State District Judge Tim Sulak on Tuesday granted a League of Women Voters request for a temporary restraining order, blocking Texas Secretary of State Rolando Pablos (R) from disclosing information sought by the federal probe.
The Trump commission requested voter data from all 50 states on June 28, setting off a wave of concern from election officials about surrendering the sensitive data. Some states refused to comply, while others said state laws prevented them from cooperating. So far, 19 states and one county in Hawaii have turned over information to the commission, according to documents filed in a separate lawsuit.
“The injury resulting from such acts will be irreparable,” Sulak wrote in his order blocking Texas from disclosing voter data. “If the private information contained in the Texas Computerized Voter Registration List is transmitted without appropriate safeguards, it is likely to become public.” Releasing that information, the judge added, could violate the plaintiffs’ privacy rights and lead to “chilling of their First Amendment rights.”
The ruling is a victory for the League of Women Voters of Texas and the state conference of the NAACP, which brought the lawsuit, as well as other voting advocates who say Trump’s commission will try to twist the data to create an exaggerated picture of voter fraud in the United States. Several studies and investigations have shown it is not a widespread problem.
Sam Taylor, a spokesman for the Texas secretary of state, declined to comment on the restraining order, citing pending litigation. He noted the office receives hundreds of requests for voter information each year.

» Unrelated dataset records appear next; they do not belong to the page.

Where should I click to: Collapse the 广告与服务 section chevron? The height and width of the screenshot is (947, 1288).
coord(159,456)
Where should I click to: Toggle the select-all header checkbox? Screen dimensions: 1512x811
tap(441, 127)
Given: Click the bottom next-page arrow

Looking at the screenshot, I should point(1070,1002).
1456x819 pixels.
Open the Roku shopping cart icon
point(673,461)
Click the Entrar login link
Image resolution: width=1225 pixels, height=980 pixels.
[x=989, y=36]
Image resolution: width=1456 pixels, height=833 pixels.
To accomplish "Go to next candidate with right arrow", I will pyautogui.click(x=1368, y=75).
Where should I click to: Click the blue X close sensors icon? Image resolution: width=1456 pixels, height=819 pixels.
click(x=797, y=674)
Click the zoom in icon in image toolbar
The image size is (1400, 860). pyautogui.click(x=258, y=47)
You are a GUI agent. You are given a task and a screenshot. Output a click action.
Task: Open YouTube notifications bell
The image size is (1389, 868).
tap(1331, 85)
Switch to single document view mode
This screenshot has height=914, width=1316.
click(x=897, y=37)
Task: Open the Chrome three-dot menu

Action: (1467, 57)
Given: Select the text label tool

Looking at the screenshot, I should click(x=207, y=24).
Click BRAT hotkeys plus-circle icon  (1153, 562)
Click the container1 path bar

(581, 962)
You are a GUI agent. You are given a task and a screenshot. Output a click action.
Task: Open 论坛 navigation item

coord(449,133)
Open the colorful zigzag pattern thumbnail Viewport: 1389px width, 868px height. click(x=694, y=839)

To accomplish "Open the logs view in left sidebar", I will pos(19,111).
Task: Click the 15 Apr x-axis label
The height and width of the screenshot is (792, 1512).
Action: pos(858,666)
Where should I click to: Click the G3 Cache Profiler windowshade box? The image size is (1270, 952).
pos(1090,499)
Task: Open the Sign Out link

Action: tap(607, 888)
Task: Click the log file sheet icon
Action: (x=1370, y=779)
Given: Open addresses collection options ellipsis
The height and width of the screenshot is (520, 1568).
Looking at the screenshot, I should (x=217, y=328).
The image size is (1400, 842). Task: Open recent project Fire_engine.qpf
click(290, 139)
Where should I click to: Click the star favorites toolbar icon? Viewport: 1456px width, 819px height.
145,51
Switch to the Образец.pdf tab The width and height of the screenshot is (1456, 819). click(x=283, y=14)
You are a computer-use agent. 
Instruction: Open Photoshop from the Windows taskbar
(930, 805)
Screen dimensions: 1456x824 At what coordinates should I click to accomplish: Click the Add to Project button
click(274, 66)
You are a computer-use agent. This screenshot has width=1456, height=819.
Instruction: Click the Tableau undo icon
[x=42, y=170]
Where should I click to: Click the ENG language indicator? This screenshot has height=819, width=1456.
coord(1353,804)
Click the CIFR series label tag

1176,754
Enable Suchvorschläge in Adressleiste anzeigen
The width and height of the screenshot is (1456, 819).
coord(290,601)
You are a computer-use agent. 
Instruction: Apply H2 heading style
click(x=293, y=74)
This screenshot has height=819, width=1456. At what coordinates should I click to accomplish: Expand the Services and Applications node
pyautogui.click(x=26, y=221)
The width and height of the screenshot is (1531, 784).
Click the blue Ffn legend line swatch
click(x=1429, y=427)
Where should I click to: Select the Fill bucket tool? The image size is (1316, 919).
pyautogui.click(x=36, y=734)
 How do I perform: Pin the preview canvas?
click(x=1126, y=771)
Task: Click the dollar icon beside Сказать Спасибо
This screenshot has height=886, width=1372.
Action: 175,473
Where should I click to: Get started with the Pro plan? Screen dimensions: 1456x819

The voter fraud commission didn’t immediately respond to a request for comment. Andrew Kossack, the commission’s designated federal officer, said in a court filing Friday that voter information provided to the commission would not be made public to safeguard personal privacy.
Texas election law sets certain qualifications for when election officials can release voter information. They cannot disclose any information containing a voter’s Social Security number to anyone who plans to use it for a commercial purpose.
“Texas must do what is required under state law and protect voter information in their possession,” said Elaine Wiant, president of the League of Women Voters of Texas, said in a statement.
In addition to a handful of lawsuits at the state level, Trump’s commission is facing several lawsuits in federal court. Some of those lawsuits argue that the commission didn’t perform a necessary review for collecting state data. So far, federal judges have declined to block the commission from collecting information.
The commission has indicated it plans to match voter data with a Department of Homeland Security database of non-citizens to identify voter fraud. That method has been used in the past and has produced unreliable results.
A hearing in the Texas lawsuit is scheduled for Oct. 16 in Austin.